- The paper introduces ButterflyQuant, a method that leverages learnable orthogonal butterfly transforms to perform ultra-low-bit quantization of large language models.
- It employs a hierarchical composition of continuous Givens rotations to address layer-specific heterogeneity, reducing perplexity from 22.1 to 15.4 on the LLaMA-2-7B model.
- Empirical results show the method retains about 88% of full-precision model accuracy on reasoning tasks, facilitating LLM deployment on consumer-grade hardware.
Introduction
In "ButterflyQuant: Ultra-low-bit LLM Quantization through Learnable Orthogonal Butterfly Transforms," the authors address the challenge of reducing the memory footprint of LLMs to facilitate their deployment on consumer-grade hardware. The study introduces ButterflyQuant, a method leveraging learnable orthogonal butterfly transforms to perform ultra-low-bit quantization while mitigating performance degradation commonly associated with extreme quantization levels.
Challenges in LLM Quantization
LLMs typically demand significant memory resources, limiting their deployment on consumer hardware. Standard quantization techniques that aim to reduce numerical precision to 2-4 bits encounter severe performance loss, primarily attributed to the presence of outliers in activations. These outliers skew the dynamic range and impair low-bit compression. To counter this, rotation-based quantization methods have been devised, which apply orthogonal transforms to the activations before quantization.
Figure 1: Layer heterogeneity motivates learnable transforms for LLM quantization.
The paper identifies the heterogeneity across transformer layers—each exhibiting distinct outlier characteristics—as a critical issue. This layer-specific variability suggests that a one-size-fits-all transformation approach is suboptimal.
ButterflyQuant Approach
ButterflyQuant replaces fixed Hadamard rotations with learnable butterfly transforms, leveraging the flexibility of continuous Givens rotation angles for gradient-based optimization. Unlike Hadamard's discrete entries, the continuous nature of butterfly transforms allows them to adapt to the unique outlier distances of each layer while ensuring orthogonality, a crucial property for maintaining theoretical guarantees in outlier suppression.
Implementation Details
The butterfly transform is parameterized to enforce orthogonality and expressiveness while maintaining efficient O(nlogn) complexity. This is achieved through a composition of Givens rotations, creating a sparse, hierarchical structure ideal for adaptation through gradient descent.
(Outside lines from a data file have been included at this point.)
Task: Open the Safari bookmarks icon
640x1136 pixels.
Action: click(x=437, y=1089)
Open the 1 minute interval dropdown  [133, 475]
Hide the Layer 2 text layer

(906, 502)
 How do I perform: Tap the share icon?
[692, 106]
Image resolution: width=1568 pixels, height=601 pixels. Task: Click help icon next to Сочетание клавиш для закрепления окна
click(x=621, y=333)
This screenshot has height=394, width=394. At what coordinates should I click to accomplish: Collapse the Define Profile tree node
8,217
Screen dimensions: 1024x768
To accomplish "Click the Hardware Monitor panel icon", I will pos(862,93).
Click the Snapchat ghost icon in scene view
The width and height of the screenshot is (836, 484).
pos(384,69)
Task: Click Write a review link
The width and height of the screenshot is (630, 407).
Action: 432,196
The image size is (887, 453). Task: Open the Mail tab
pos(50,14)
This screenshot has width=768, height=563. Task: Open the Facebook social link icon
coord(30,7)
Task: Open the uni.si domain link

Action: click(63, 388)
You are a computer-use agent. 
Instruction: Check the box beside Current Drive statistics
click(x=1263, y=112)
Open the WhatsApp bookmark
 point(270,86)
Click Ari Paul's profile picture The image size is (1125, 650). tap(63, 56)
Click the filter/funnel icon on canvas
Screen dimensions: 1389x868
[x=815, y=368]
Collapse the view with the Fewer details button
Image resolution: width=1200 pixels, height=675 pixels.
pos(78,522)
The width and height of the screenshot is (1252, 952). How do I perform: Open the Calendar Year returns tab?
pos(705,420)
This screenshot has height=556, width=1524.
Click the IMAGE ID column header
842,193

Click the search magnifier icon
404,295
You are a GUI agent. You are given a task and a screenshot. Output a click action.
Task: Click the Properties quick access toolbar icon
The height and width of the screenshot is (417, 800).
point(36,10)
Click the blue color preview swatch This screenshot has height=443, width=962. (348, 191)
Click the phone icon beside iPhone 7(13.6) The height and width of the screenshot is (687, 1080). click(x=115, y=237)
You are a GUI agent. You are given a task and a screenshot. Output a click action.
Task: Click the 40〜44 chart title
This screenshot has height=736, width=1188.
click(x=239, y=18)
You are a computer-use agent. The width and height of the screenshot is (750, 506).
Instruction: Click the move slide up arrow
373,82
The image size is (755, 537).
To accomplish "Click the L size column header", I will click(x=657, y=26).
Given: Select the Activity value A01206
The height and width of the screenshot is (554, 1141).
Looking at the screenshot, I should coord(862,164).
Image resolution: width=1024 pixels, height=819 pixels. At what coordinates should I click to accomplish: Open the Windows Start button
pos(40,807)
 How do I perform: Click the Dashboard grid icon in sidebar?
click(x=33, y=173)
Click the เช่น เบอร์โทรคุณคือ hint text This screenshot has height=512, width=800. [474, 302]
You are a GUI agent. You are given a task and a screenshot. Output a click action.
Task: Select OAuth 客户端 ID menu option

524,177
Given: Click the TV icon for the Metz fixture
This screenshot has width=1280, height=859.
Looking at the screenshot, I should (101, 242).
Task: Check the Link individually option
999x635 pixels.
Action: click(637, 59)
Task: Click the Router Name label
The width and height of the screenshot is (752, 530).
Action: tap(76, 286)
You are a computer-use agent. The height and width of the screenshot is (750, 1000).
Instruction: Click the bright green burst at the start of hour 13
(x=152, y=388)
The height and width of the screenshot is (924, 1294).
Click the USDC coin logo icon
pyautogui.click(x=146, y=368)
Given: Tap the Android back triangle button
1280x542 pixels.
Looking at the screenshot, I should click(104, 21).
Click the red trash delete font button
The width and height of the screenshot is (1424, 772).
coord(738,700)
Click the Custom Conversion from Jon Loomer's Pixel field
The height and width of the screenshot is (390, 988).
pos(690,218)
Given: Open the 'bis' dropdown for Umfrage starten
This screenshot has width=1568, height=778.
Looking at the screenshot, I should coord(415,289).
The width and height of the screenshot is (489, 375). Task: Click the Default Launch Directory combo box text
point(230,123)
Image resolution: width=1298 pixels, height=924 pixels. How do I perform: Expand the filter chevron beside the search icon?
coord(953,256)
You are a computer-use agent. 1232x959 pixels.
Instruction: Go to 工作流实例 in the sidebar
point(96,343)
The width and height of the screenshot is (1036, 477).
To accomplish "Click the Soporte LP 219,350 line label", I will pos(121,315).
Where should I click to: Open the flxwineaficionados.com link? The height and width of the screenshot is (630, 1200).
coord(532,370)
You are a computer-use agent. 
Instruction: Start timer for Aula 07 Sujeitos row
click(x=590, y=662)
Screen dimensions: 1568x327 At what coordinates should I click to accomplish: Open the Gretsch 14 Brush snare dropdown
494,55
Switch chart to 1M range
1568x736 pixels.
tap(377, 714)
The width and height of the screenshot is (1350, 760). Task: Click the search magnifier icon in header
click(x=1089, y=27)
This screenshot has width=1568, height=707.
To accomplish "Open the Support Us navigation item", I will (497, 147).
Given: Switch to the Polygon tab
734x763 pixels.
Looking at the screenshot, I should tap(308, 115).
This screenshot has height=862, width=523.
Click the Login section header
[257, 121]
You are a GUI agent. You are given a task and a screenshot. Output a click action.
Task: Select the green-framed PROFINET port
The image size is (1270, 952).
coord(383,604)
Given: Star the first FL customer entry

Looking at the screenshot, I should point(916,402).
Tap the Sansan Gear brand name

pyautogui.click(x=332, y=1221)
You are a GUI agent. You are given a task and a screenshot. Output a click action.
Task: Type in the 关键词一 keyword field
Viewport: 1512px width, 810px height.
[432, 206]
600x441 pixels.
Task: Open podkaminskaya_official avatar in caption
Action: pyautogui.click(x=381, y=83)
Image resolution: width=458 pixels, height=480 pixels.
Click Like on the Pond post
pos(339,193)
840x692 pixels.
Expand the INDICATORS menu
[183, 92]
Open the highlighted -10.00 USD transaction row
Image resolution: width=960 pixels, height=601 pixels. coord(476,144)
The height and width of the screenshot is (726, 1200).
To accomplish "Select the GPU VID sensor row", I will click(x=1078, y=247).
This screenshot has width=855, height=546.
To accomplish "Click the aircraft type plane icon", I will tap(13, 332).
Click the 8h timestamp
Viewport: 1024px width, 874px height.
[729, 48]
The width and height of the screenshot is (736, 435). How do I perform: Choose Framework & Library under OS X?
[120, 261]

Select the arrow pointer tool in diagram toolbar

Rotation-based quantization methods such as QuaRot and QuIP apply predetermined orthogonal transforms to redistribute outliers across channels. In contrast, butterfly transforms are distinct in their ability to learn layer-specific adaptations while retaining computational efficiency and orthogonality.
Empirically, ButterflyQuant successfully reduces models to a 2-bit quantization level, achieving significantly lower perplexity scores than competing state-of-the-art methods, which demonstrates its efficacy. For example, on the LLaMA-2-7B model, it reduces perplexity from 22.1 with QuaRot to 15.4. Additionally, it maintains approximately 88% of the full precision model's accuracy on various reasoning tasks.

Figure 2: Impact of initialization strategy on final perplexity.
The adaptability provided by learnable transforms allows ButterflyQuant to achieve superior performance, highlighting the importance of continuous parameterization in addressing layer heterogeneity.
Conclusion
ButterflyQuant presents a significant advancement in the quantization of LLMs. By introducing learnable orthogonal butterfly transforms, it addresses the limitations of fixed rotation strategies, offering an effective balance between theoretical guarantees and practical implementation efficiency. This methodology's ability to perform extreme compression with minimal performance loss opens pathways for more accessible deployment of complex models across a broader range of hardware. Future research may further explore extensions of this technique to more diverse architectures and its applications within other domains of AI model compression.